▶ Stored records
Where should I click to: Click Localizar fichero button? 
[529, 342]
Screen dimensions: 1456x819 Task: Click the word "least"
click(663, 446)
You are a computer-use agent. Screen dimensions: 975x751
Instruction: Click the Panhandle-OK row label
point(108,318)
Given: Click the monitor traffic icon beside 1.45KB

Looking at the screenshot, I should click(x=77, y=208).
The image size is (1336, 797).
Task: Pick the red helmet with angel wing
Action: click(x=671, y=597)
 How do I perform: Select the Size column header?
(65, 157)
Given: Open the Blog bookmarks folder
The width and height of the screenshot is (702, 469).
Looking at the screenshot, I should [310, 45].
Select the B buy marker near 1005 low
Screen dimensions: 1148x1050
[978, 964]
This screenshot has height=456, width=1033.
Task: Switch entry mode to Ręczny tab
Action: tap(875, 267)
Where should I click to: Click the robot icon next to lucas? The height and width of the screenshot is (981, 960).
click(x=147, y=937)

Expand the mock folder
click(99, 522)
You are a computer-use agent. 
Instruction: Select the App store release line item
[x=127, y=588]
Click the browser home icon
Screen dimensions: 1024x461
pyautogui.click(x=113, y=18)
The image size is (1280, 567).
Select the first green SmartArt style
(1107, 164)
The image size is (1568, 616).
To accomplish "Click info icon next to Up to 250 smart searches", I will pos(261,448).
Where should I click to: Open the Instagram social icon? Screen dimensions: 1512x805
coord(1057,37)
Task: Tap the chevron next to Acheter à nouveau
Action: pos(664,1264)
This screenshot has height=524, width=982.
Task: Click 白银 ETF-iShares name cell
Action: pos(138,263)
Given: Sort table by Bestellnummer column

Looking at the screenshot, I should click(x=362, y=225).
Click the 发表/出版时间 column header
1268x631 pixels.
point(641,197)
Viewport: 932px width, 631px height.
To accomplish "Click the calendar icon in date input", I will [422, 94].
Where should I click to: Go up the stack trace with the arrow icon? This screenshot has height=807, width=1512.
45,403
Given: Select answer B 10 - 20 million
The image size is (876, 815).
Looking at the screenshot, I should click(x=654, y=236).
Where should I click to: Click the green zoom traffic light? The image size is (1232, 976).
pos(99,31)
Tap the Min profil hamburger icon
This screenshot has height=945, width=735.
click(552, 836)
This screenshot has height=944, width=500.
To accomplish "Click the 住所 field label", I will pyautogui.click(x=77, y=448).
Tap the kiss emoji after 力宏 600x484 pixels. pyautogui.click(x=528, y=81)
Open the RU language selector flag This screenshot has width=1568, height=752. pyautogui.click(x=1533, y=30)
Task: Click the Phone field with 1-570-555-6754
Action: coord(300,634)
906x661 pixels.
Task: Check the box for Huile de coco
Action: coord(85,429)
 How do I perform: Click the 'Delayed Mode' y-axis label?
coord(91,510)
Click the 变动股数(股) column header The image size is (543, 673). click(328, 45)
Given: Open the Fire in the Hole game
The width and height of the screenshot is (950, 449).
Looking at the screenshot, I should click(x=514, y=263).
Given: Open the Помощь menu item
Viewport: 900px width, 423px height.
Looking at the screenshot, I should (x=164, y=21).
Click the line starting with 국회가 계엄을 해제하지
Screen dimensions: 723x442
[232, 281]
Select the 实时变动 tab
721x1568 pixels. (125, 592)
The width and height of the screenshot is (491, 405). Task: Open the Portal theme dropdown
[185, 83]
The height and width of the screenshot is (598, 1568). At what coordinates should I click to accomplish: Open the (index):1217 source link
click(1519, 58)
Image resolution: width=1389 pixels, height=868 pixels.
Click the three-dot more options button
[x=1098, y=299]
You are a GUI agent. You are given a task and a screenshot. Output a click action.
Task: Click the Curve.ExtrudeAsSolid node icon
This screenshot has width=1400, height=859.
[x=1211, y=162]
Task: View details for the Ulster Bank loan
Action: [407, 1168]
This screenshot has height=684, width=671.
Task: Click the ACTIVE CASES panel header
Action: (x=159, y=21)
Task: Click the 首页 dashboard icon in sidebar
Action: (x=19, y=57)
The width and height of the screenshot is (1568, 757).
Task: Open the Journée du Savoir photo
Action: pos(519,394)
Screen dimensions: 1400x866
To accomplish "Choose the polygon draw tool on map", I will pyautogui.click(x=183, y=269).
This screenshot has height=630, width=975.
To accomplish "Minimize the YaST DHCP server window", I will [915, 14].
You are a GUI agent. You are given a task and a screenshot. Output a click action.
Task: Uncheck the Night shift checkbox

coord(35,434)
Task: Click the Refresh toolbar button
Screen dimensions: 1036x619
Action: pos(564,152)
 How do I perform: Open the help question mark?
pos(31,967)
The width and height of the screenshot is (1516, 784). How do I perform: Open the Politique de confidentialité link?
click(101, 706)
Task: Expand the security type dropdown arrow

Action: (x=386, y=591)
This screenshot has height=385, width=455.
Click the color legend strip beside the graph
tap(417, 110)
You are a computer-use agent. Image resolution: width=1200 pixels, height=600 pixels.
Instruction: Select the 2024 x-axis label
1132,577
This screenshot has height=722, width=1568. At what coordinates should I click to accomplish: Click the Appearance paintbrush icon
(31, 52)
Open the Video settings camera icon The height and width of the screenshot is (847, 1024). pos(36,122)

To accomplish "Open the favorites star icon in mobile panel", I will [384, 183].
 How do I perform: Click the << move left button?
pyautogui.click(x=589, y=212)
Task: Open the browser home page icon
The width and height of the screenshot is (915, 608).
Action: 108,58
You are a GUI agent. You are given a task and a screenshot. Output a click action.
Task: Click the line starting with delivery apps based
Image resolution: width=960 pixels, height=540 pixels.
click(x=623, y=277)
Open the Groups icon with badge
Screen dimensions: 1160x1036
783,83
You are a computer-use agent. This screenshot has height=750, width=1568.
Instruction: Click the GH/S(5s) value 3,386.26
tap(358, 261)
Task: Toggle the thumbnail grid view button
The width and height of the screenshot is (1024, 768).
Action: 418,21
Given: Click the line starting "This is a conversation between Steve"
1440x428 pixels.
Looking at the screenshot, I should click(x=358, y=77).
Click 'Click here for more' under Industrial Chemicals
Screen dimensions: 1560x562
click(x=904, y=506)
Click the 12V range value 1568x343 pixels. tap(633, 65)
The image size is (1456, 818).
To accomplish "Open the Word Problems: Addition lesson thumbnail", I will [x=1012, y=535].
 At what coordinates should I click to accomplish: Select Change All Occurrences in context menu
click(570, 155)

▶ AIM OF THE EXERCISE
The lines to output run from the one containing "Task: Click the line" to the last line of the entries; give them back exactly.

▶ TASK RESPONSE
Task: Click the line starting with delivery apps based
Image resolution: width=960 pixels, height=540 pixels.
click(x=623, y=277)
Open the Groups icon with badge
Screen dimensions: 1160x1036
783,83
You are a computer-use agent. This screenshot has height=750, width=1568.
Instruction: Click the GH/S(5s) value 3,386.26
tap(358, 261)
Task: Toggle the thumbnail grid view button
The width and height of the screenshot is (1024, 768).
Action: 418,21
Given: Click the line starting "This is a conversation between Steve"
1440x428 pixels.
Looking at the screenshot, I should click(x=358, y=77).
Click 'Click here for more' under Industrial Chemicals
Screen dimensions: 1560x562
click(x=904, y=506)
Click the 12V range value 1568x343 pixels. tap(633, 65)
The image size is (1456, 818).
To accomplish "Open the Word Problems: Addition lesson thumbnail", I will [x=1012, y=535].
 At what coordinates should I click to accomplish: Select Change All Occurrences in context menu
click(570, 155)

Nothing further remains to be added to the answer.